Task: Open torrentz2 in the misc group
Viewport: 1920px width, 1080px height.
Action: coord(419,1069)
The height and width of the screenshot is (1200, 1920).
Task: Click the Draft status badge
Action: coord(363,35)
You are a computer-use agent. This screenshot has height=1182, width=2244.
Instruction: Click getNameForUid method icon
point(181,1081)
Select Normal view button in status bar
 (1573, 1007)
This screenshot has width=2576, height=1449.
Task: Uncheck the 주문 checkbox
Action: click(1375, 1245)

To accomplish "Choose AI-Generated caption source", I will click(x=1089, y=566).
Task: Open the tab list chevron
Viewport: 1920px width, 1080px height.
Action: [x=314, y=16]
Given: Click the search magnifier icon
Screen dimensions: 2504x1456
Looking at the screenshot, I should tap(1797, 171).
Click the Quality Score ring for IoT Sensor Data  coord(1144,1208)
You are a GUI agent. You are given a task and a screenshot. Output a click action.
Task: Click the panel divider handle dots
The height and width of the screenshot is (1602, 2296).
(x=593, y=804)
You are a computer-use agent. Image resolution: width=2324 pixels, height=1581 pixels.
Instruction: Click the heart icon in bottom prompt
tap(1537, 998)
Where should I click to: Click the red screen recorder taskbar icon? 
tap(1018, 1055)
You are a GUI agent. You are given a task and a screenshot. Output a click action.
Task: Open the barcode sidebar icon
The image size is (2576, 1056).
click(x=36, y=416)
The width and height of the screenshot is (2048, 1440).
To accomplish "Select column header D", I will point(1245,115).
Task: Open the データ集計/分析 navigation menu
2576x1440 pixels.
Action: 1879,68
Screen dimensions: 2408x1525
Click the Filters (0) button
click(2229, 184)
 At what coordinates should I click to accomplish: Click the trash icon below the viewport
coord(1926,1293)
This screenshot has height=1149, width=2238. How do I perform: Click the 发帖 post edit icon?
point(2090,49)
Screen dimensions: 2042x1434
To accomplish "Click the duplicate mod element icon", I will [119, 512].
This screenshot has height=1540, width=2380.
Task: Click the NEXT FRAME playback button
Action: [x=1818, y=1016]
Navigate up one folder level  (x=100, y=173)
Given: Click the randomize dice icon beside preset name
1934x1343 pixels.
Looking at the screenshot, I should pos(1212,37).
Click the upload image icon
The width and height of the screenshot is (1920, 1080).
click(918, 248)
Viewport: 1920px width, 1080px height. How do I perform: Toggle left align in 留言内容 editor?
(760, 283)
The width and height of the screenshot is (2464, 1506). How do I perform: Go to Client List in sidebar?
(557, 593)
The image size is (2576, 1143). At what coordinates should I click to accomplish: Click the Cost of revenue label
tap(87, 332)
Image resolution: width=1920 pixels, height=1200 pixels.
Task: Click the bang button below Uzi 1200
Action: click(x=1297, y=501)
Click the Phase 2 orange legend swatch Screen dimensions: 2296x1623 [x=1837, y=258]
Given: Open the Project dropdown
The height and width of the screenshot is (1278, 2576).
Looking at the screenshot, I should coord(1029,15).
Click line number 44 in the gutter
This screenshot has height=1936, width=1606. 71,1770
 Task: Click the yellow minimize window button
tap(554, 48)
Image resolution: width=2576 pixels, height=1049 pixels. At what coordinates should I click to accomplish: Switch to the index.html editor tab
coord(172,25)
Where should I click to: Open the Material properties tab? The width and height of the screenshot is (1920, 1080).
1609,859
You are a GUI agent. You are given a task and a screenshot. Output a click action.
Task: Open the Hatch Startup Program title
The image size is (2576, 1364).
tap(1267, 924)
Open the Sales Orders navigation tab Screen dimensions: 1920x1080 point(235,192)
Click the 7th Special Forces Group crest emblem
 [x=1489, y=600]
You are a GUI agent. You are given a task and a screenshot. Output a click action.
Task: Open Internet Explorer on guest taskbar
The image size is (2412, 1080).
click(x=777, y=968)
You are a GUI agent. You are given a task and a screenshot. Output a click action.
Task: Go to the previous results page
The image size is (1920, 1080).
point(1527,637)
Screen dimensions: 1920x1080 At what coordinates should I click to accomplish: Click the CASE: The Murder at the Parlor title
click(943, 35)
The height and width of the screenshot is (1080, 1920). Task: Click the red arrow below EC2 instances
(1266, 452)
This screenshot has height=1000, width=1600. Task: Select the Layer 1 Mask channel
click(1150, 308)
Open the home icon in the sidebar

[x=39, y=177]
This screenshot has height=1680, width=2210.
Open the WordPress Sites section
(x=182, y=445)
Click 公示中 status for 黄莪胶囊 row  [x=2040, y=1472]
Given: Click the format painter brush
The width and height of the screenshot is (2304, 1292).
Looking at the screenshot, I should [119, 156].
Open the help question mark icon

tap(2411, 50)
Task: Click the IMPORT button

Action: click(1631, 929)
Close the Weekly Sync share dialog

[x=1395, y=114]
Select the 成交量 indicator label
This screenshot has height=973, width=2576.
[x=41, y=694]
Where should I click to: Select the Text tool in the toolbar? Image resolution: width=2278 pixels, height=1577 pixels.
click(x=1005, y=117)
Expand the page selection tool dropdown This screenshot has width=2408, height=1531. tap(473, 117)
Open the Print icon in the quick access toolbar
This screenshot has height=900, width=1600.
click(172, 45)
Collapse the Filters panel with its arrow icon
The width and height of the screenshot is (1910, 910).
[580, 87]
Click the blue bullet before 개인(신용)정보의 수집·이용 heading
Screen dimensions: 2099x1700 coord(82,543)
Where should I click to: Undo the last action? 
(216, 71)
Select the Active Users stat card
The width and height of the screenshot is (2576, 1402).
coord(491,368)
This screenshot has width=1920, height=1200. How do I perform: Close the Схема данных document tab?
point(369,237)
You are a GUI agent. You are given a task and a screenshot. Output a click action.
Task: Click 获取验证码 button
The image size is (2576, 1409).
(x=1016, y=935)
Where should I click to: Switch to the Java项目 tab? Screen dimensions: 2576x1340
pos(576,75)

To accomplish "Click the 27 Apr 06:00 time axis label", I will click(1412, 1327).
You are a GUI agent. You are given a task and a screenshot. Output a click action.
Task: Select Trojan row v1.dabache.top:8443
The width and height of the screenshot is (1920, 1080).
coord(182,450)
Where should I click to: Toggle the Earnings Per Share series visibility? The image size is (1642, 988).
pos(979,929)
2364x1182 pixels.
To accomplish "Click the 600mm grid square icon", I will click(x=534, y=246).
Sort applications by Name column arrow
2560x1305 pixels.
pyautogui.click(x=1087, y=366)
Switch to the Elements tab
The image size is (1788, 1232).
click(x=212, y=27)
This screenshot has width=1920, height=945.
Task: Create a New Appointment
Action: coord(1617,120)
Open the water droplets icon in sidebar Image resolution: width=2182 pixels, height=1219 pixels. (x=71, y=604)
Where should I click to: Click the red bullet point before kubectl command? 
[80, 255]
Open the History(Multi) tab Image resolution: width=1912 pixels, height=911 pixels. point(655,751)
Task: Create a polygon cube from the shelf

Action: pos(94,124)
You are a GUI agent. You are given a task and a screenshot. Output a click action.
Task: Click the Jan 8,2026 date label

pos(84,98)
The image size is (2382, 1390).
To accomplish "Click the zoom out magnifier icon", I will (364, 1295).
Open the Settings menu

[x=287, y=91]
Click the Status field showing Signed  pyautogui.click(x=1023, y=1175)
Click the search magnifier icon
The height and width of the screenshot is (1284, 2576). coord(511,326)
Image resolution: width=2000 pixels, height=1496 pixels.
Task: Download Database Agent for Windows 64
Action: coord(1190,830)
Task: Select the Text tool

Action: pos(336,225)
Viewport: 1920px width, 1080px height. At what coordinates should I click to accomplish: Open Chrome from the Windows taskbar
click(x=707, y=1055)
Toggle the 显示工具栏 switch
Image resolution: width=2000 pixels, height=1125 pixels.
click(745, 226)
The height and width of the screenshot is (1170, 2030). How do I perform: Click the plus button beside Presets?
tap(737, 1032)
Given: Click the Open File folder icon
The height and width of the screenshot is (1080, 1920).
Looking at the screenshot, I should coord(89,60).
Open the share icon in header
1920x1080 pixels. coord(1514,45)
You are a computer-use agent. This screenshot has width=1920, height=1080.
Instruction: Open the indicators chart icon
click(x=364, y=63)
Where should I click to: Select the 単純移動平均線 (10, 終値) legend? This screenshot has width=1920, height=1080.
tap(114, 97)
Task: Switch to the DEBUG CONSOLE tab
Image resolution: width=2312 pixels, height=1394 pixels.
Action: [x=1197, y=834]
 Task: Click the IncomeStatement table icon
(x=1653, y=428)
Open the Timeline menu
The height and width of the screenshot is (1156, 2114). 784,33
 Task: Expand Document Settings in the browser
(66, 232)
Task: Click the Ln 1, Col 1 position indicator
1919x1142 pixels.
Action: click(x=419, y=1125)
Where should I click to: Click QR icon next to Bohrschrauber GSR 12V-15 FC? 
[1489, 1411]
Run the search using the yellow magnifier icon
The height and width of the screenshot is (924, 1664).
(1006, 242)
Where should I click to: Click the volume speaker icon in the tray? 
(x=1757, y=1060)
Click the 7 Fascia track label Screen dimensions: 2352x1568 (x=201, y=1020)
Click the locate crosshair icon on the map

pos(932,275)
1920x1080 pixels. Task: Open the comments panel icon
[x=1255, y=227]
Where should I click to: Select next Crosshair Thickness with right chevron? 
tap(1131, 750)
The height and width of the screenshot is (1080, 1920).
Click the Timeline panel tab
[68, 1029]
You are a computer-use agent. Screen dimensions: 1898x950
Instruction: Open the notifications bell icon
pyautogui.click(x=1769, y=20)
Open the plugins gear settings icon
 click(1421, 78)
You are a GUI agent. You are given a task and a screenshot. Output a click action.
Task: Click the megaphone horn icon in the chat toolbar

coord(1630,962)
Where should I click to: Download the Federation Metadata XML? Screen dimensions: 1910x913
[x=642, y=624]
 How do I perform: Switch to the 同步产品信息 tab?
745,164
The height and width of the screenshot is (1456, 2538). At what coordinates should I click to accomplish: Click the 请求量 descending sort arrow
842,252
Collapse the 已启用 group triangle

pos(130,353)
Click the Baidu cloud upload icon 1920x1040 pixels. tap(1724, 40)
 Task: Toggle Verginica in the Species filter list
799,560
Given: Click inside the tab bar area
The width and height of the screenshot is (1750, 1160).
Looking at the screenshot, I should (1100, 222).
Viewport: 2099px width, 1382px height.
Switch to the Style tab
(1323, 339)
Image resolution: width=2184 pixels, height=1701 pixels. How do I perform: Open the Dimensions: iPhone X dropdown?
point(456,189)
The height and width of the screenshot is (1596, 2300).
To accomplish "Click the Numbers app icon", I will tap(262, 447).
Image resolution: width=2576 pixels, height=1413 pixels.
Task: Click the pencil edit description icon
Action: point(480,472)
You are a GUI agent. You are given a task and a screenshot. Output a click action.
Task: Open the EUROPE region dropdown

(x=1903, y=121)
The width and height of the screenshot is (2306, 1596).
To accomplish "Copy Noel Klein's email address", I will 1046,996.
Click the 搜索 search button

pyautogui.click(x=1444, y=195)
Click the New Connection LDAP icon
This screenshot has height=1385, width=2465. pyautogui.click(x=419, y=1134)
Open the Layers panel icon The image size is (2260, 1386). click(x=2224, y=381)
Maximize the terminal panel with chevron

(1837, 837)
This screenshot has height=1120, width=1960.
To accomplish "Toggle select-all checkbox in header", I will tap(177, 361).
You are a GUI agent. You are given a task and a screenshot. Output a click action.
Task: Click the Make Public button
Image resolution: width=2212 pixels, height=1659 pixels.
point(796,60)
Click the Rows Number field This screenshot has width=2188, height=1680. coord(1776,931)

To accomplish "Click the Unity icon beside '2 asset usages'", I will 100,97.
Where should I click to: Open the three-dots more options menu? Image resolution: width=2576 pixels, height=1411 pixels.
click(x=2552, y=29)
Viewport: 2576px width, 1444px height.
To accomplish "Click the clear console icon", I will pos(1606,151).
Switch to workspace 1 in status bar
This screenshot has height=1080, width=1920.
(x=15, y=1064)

☆ ☆ ☆ ☆

Exercise
Look through the material and copy each line that has "folder".

Finished exercise
Navigate up one folder level  (x=100, y=173)
Given: Click the Open File folder icon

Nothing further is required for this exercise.